Listing of pointing records for text and interface items —
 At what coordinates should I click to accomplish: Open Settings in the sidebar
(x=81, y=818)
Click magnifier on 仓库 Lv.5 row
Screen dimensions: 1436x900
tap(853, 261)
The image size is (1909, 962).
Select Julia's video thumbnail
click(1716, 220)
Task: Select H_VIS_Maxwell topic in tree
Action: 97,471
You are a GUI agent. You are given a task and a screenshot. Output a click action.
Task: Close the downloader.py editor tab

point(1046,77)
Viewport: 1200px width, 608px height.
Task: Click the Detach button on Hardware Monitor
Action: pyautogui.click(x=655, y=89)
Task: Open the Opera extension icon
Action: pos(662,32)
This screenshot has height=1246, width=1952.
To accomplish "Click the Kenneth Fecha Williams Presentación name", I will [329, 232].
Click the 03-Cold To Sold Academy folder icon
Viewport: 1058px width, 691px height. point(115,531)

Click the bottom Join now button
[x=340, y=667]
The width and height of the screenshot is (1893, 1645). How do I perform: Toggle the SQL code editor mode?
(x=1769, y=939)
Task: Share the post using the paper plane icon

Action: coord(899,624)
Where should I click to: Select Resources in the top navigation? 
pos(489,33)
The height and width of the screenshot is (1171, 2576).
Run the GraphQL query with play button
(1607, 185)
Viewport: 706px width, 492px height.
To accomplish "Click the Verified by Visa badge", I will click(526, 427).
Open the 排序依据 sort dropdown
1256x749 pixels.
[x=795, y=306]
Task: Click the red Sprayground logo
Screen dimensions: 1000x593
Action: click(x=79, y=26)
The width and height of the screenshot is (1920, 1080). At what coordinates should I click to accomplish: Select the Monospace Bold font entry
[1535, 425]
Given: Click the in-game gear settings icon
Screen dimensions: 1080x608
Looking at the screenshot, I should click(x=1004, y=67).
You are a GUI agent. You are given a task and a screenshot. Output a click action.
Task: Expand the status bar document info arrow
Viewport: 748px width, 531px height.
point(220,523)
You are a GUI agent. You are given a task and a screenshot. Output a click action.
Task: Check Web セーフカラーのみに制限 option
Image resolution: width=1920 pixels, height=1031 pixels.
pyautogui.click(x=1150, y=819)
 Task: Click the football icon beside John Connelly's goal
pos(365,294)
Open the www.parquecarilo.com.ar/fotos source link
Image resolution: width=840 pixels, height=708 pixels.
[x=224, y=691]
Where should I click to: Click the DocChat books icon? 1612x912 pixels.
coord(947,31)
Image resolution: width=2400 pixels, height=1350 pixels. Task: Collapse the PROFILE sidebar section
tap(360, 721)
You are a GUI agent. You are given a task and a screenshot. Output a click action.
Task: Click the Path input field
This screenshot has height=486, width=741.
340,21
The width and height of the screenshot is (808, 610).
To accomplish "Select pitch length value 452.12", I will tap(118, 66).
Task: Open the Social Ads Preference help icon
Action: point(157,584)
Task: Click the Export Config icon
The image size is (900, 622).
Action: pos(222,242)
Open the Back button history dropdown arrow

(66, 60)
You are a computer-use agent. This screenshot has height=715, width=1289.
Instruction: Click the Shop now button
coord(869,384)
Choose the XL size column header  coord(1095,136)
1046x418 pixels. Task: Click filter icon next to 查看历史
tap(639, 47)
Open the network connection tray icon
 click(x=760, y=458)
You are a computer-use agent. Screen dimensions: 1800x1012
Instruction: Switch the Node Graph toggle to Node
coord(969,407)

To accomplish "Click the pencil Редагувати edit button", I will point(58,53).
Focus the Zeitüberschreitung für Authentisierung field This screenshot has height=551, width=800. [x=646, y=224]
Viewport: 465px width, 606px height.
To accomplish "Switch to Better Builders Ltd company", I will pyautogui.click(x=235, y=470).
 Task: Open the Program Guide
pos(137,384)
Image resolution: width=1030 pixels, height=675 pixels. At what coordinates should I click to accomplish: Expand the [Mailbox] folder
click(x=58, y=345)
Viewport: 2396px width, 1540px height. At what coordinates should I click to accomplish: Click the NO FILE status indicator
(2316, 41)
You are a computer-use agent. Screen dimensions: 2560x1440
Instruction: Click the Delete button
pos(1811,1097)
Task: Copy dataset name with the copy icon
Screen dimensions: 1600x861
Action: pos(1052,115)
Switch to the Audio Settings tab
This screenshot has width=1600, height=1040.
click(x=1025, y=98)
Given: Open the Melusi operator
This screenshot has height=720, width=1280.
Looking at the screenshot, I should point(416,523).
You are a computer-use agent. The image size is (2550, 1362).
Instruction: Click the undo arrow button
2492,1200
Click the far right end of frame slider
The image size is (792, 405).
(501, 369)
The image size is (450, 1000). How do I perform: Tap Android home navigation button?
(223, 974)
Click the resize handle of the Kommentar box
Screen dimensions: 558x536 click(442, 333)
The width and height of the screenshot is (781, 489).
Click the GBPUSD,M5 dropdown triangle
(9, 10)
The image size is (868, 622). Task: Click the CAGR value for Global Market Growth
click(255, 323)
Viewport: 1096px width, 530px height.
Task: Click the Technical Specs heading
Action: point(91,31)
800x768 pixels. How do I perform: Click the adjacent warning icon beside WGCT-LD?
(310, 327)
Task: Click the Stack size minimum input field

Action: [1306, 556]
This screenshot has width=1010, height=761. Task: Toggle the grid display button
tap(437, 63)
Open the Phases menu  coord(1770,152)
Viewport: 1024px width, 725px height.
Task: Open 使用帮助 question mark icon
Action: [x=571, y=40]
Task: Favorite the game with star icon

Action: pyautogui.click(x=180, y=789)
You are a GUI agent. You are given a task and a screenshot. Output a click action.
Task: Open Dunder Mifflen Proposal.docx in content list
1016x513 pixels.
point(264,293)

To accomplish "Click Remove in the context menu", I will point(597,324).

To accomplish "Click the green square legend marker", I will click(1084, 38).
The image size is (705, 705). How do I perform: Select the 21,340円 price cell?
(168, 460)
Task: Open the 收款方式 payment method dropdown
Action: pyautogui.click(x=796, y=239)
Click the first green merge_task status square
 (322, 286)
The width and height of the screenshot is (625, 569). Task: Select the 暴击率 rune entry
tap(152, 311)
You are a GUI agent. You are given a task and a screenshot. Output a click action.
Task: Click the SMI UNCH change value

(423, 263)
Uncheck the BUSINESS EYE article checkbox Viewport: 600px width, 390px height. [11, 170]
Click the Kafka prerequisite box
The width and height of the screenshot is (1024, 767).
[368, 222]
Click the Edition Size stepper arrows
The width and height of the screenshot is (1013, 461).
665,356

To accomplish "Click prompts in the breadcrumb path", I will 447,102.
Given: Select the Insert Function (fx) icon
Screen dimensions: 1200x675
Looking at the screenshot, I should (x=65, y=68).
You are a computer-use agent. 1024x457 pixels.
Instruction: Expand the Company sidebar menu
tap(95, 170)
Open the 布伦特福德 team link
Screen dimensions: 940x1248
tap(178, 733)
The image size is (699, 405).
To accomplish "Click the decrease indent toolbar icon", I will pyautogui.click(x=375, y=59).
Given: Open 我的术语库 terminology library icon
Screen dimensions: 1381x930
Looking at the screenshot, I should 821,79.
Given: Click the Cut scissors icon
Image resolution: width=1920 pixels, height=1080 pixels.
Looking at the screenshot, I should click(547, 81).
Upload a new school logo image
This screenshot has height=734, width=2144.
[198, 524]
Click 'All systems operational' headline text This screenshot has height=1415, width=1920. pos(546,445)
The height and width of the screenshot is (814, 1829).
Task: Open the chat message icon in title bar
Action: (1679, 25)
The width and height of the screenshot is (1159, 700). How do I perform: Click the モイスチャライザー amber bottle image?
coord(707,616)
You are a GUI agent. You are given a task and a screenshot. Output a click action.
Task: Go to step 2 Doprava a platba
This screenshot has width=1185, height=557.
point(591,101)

Set problem — Convert every line of the listing above into a numbered list, leaving out the blank lines.

Correct response —
1.  At what coordinates should I click to accomplish: Open Settings in the sidebar
2. (x=81, y=818)
3. Click magnifier on 仓库 Lv.5 row
4. Screen dimensions: 1436x900
5. tap(853, 261)
6. The image size is (1909, 962).
7. Select Julia's video thumbnail
8. click(1716, 220)
9. Task: Select H_VIS_Maxwell topic in tree
10. Action: 97,471
11. You are a GUI agent. You are given a task and a screenshot. Output a click action.
12. Task: Close the downloader.py editor tab
13. point(1046,77)
14. Viewport: 1200px width, 608px height.
15. Task: Click the Detach button on Hardware Monitor
16. Action: pyautogui.click(x=655, y=89)
17. Task: Open the Opera extension icon
18. Action: pos(662,32)
19. This screenshot has height=1246, width=1952.
20. To accomplish "Click the Kenneth Fecha Williams Presentación name", I will [329, 232].
21. Click the 03-Cold To Sold Academy folder icon
22. Viewport: 1058px width, 691px height. point(115,531)
23. Click the bottom Join now button
24. [x=340, y=667]
25. The width and height of the screenshot is (1893, 1645). How do I perform: Toggle the SQL code editor mode?
26. (x=1769, y=939)
27. Task: Share the post using the paper plane icon
28. Action: coord(899,624)
29. Where should I click to: Select Resources in the top navigation? 
30. pos(489,33)
31. The height and width of the screenshot is (1171, 2576).
32. Run the GraphQL query with play button
33. (1607, 185)
34. Viewport: 706px width, 492px height.
35. To accomplish "Click the Verified by Visa badge", I will click(526, 427).
36. Open the 排序依据 sort dropdown
37. 1256x749 pixels.
38. [x=795, y=306]
39. Task: Click the red Sprayground logo
40. Screen dimensions: 1000x593
41. Action: click(x=79, y=26)
42. The width and height of the screenshot is (1920, 1080). At what coordinates should I click to accomplish: Select the Monospace Bold font entry
43. [1535, 425]
44. Given: Click the in-game gear settings icon
45. Screen dimensions: 1080x608
46. Looking at the screenshot, I should click(x=1004, y=67).
47. You are a GUI agent. You are given a task and a screenshot. Output a click action.
48. Task: Expand the status bar document info arrow
49. Viewport: 748px width, 531px height.
50. point(220,523)
51. You are a GUI agent. You are given a task and a screenshot. Output a click action.
52. Task: Check Web セーフカラーのみに制限 option
53. Image resolution: width=1920 pixels, height=1031 pixels.
54. pyautogui.click(x=1150, y=819)
55.  Task: Click the football icon beside John Connelly's goal
56. pos(365,294)
57. Open the www.parquecarilo.com.ar/fotos source link
58. Image resolution: width=840 pixels, height=708 pixels.
59. [x=224, y=691]
60. Where should I click to: Click the DocChat books icon? 1612x912 pixels.
61. coord(947,31)
62. Image resolution: width=2400 pixels, height=1350 pixels. Task: Collapse the PROFILE sidebar section
63. tap(360, 721)
64. You are a GUI agent. You are given a task and a screenshot. Output a click action.
65. Task: Click the Path input field
66. This screenshot has height=486, width=741.
67. 340,21
68. The width and height of the screenshot is (808, 610).
69. To accomplish "Select pitch length value 452.12", I will tap(118, 66).
70. Task: Open the Social Ads Preference help icon
71. Action: point(157,584)
72. Task: Click the Export Config icon
73. The image size is (900, 622).
74. Action: pos(222,242)
75. Open the Back button history dropdown arrow
76. (66, 60)
77. You are a computer-use agent. This screenshot has height=715, width=1289.
78. Instruction: Click the Shop now button
79. coord(869,384)
80. Choose the XL size column header  coord(1095,136)
81. 1046x418 pixels. Task: Click filter icon next to 查看历史
82. tap(639, 47)
83. Open the network connection tray icon
84.  click(x=760, y=458)
85. You are a computer-use agent. Screen dimensions: 1800x1012
86. Instruction: Switch the Node Graph toggle to Node
87. coord(969,407)
88. To accomplish "Click the pencil Редагувати edit button", I will point(58,53).
89. Focus the Zeitüberschreitung für Authentisierung field This screenshot has height=551, width=800. [x=646, y=224]
90. Viewport: 465px width, 606px height.
91. To accomplish "Switch to Better Builders Ltd company", I will pyautogui.click(x=235, y=470).
92.  Task: Open the Program Guide
93. pos(137,384)
94. Image resolution: width=1030 pixels, height=675 pixels. At what coordinates should I click to accomplish: Expand the [Mailbox] folder
95. click(x=58, y=345)
96. Viewport: 2396px width, 1540px height. At what coordinates should I click to accomplish: Click the NO FILE status indicator
97. (2316, 41)
98. You are a computer-use agent. Screen dimensions: 2560x1440
99. Instruction: Click the Delete button
100. pos(1811,1097)
101. Task: Copy dataset name with the copy icon
102. Screen dimensions: 1600x861
103. Action: pos(1052,115)
104. Switch to the Audio Settings tab
105. This screenshot has width=1600, height=1040.
106. click(x=1025, y=98)
107. Given: Open the Melusi operator
108. This screenshot has height=720, width=1280.
109. Looking at the screenshot, I should point(416,523).
110. You are a computer-use agent. The image size is (2550, 1362).
111. Instruction: Click the undo arrow button
112. 2492,1200
113. Click the far right end of frame slider
114. The image size is (792, 405).
115. (501, 369)
116. The image size is (450, 1000). How do I perform: Tap Android home navigation button?
117. (223, 974)
118. Click the resize handle of the Kommentar box
119. Screen dimensions: 558x536 click(442, 333)
120. The width and height of the screenshot is (781, 489).
121. Click the GBPUSD,M5 dropdown triangle
122. (9, 10)
123. The image size is (868, 622). Task: Click the CAGR value for Global Market Growth
124. click(255, 323)
125. Viewport: 1096px width, 530px height.
126. Task: Click the Technical Specs heading
127. Action: point(91,31)
128. 800x768 pixels. How do I perform: Click the adjacent warning icon beside WGCT-LD?
129. (310, 327)
130. Task: Click the Stack size minimum input field
131. Action: [1306, 556]
132. This screenshot has width=1010, height=761. Task: Toggle the grid display button
133. tap(437, 63)
134. Open the Phases menu  coord(1770,152)
135. Viewport: 1024px width, 725px height.
136. Task: Open 使用帮助 question mark icon
137. Action: [x=571, y=40]
138. Task: Favorite the game with star icon
139. Action: pyautogui.click(x=180, y=789)
140. You are a GUI agent. You are given a task and a screenshot. Output a click action.
141. Task: Open Dunder Mifflen Proposal.docx in content list
142. 1016x513 pixels.
143. point(264,293)
144. To accomplish "Click Remove in the context menu", I will point(597,324).
145. To accomplish "Click the green square legend marker", I will click(1084, 38).
146. The image size is (705, 705). How do I perform: Select the 21,340円 price cell?
147. (168, 460)
148. Task: Open the 收款方式 payment method dropdown
149. Action: pyautogui.click(x=796, y=239)
150. Click the first green merge_task status square
151.  (322, 286)
152. The width and height of the screenshot is (625, 569). Task: Select the 暴击率 rune entry
153. tap(152, 311)
154. You are a GUI agent. You are given a task and a screenshot. Output a click action.
155. Task: Click the SMI UNCH change value
156. (423, 263)
157. Uncheck the BUSINESS EYE article checkbox Viewport: 600px width, 390px height. [11, 170]
158. Click the Kafka prerequisite box
159. The width and height of the screenshot is (1024, 767).
160. [368, 222]
161. Click the Edition Size stepper arrows
162. The width and height of the screenshot is (1013, 461).
163. 665,356
164. To accomplish "Click prompts in the breadcrumb path", I will 447,102.
165. Given: Select the Insert Function (fx) icon
166. Screen dimensions: 1200x675
167. Looking at the screenshot, I should (x=65, y=68).
168. You are a computer-use agent. 1024x457 pixels.
169. Instruction: Expand the Company sidebar menu
170. tap(95, 170)
171. Open the 布伦特福德 team link
172. Screen dimensions: 940x1248
173. tap(178, 733)
174. The image size is (699, 405).
175. To accomplish "Click the decrease indent toolbar icon", I will pyautogui.click(x=375, y=59).
176. Given: Open 我的术语库 terminology library icon
177. Screen dimensions: 1381x930
178. Looking at the screenshot, I should 821,79.
179. Given: Click the Cut scissors icon
180. Image resolution: width=1920 pixels, height=1080 pixels.
181. Looking at the screenshot, I should click(547, 81).
182. Upload a new school logo image
183. This screenshot has height=734, width=2144.
184. [198, 524]
185. Click 'All systems operational' headline text This screenshot has height=1415, width=1920. pos(546,445)
186. The height and width of the screenshot is (814, 1829).
187. Task: Open the chat message icon in title bar
188. Action: (1679, 25)
189. The width and height of the screenshot is (1159, 700). How do I perform: Click the モイスチャライザー amber bottle image?
190. coord(707,616)
191. You are a GUI agent. You are given a task and a screenshot. Output a click action.
192. Task: Go to step 2 Doprava a platba
193. This screenshot has width=1185, height=557.
194. point(591,101)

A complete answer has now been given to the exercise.